15. The apparatus for determining at least one geotechnical parameter according to claim 14, characterized in that, The data processing device is configured such that it generates and processes an input data matrix from the segments of the sequence of digital measurements, and outputs at least one output value corresponding to the at least one geotechnical parameter, taking into account a predetermined flow rate or a measured flow rate value during processing. The data processing device implements a trained neural network having multiple layers of nodes, assigning weights to all connections between the nodes and assigning predetermined activation functions to the nodes, the weights being pre-set through a training method. The input data matrix is input into the input layer of the nodes of the neural network, and at least one output value corresponding to the at least one geotechnical parameter is output at at least one node of the output layer of the neural network.
16. The apparatus for determining at least one geotechnical parameter according to claim 14 or 15, characterized in that, The impactor (5) is constructed as a sphere, preferably as a steel ball with a weight of 500g to 2000g, more preferably 800g to 1000g.
17. The apparatus for determining at least one geotechnical parameter according to claim 16, characterized in that, The sphere (5) is fixed to a swing-suspended rod or to a cable (6), and a sensor (7) for acquiring the measurement parameters is coupled to the rod or cable (6), the measurement parameters corresponding to the tension borne by the rod or cable (6).
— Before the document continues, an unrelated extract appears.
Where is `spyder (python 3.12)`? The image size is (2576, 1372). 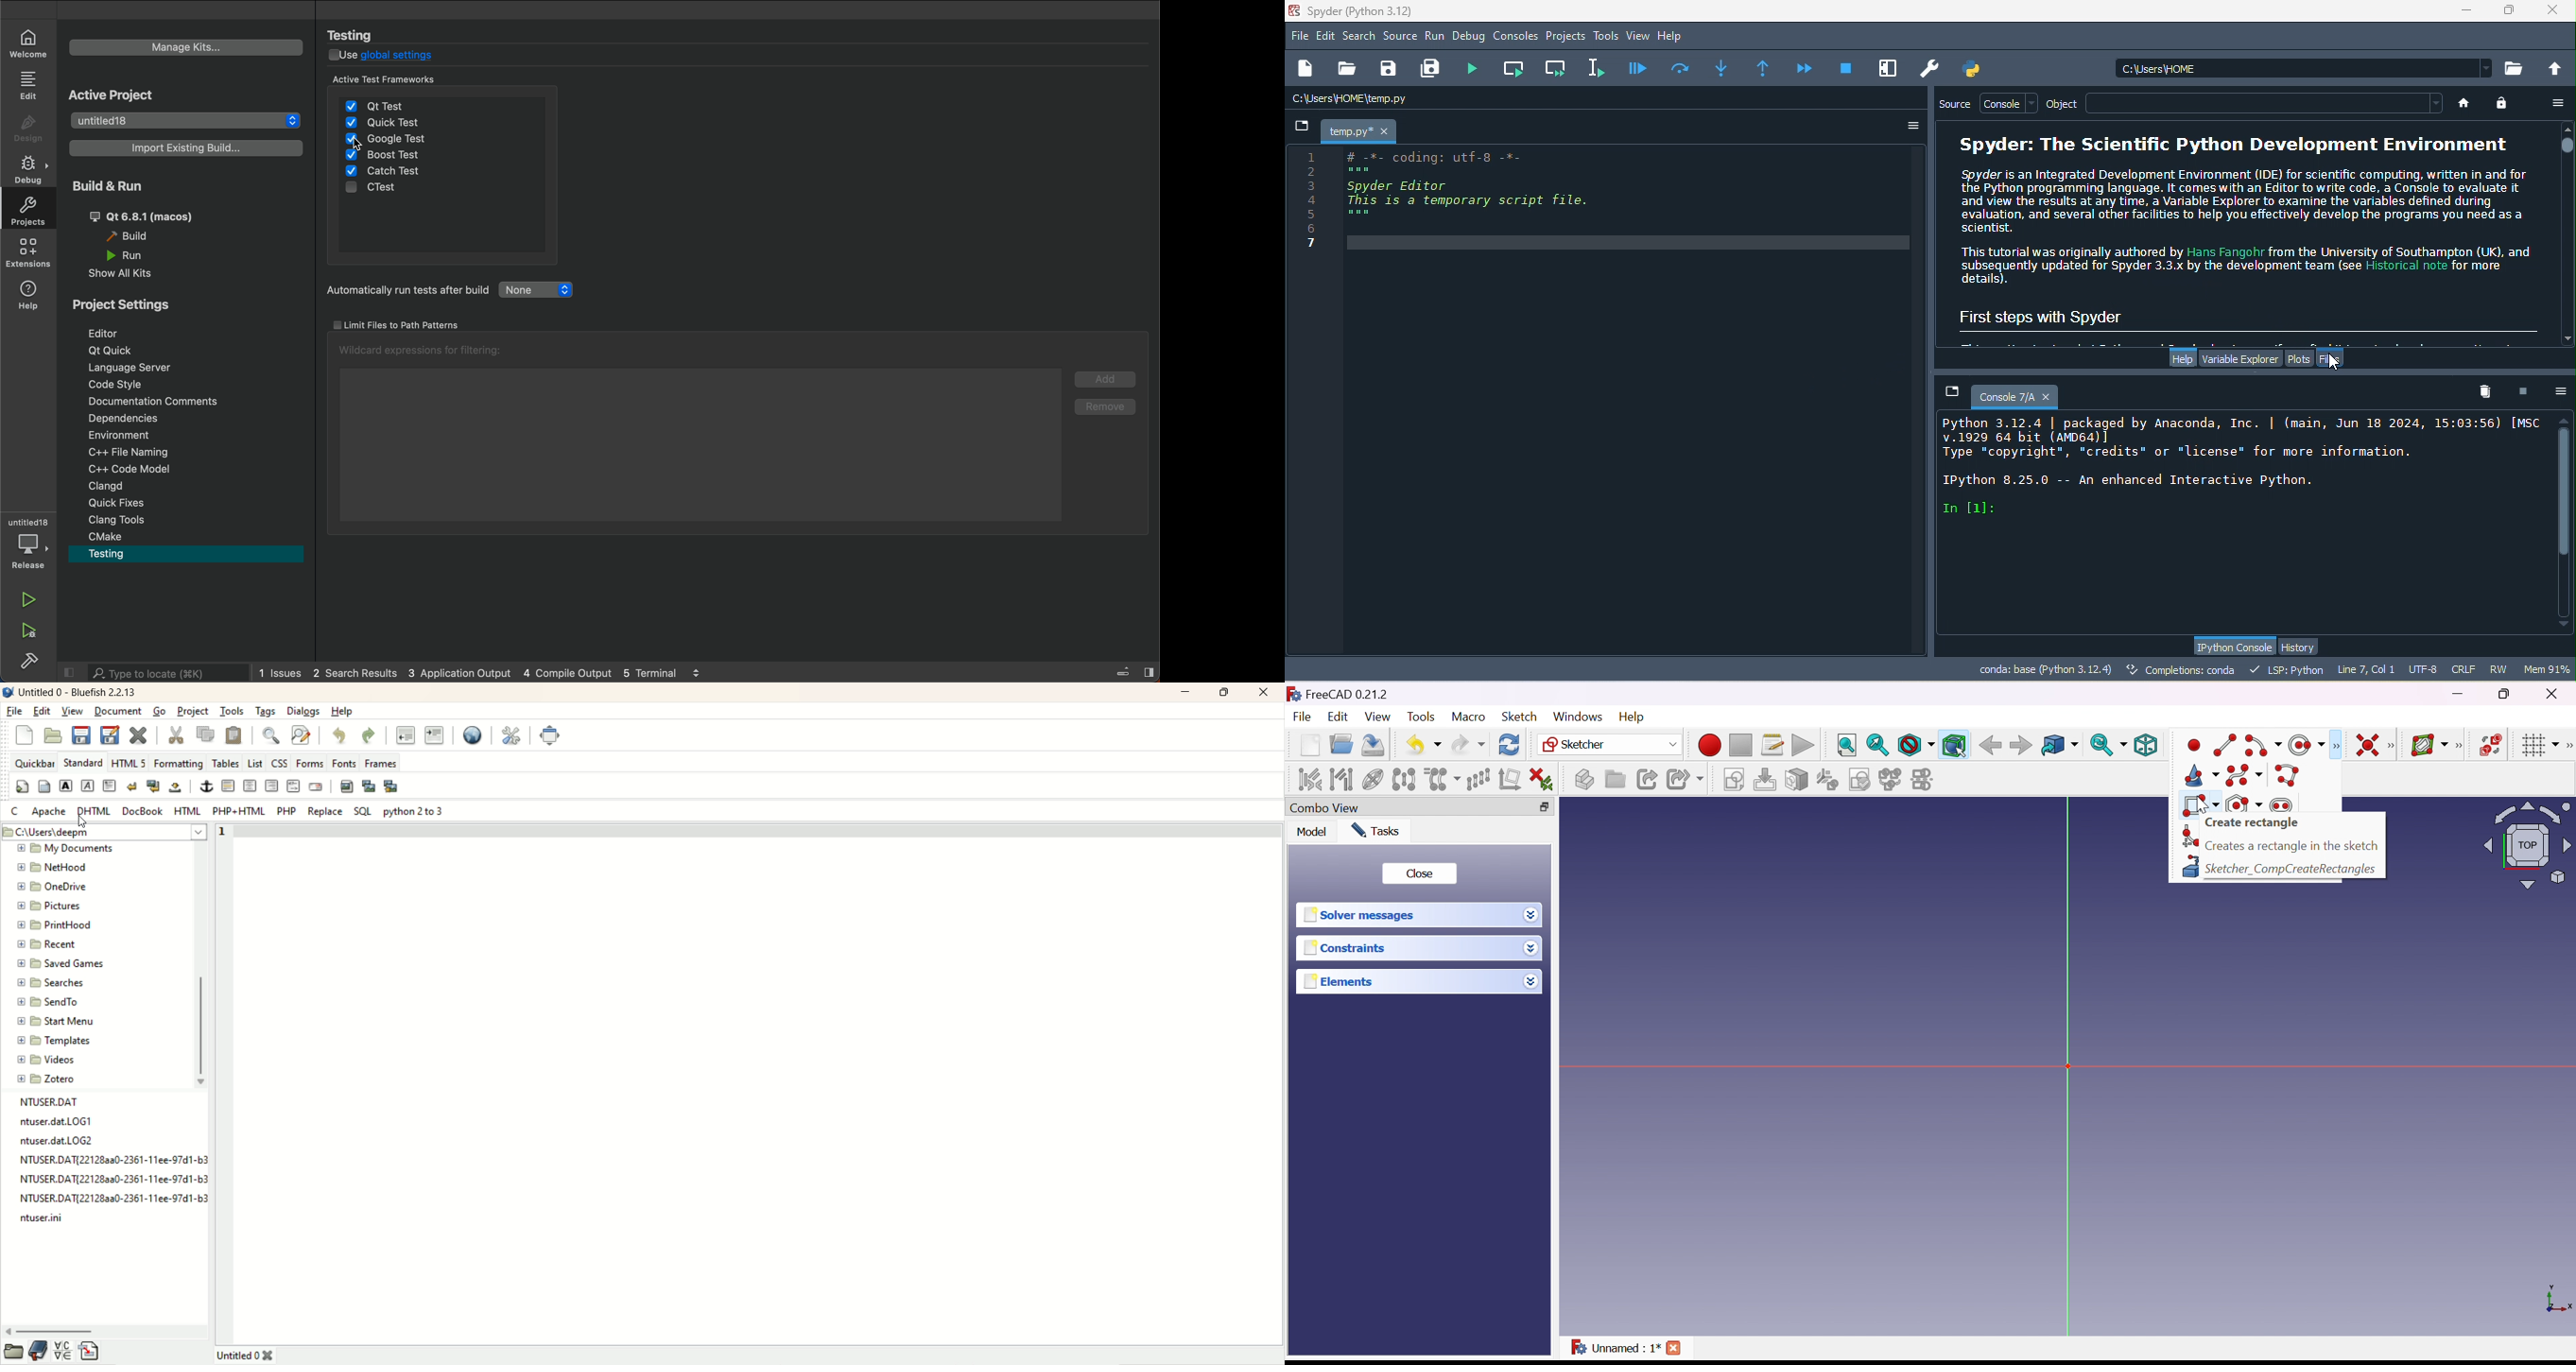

18. The apparatus for determining at least one geotechnical parameter according to claim 15, characterized in that, The data processing device is configured to simulate a feedforward neural network with a one-dimensional convolutional network. Preferably, the data processing device is configured to simulate a convolutional neural network having a first convolutional layer with subsequent pooling layers and a subsequent second convolutional layer with multiple subsequent fully connected layers.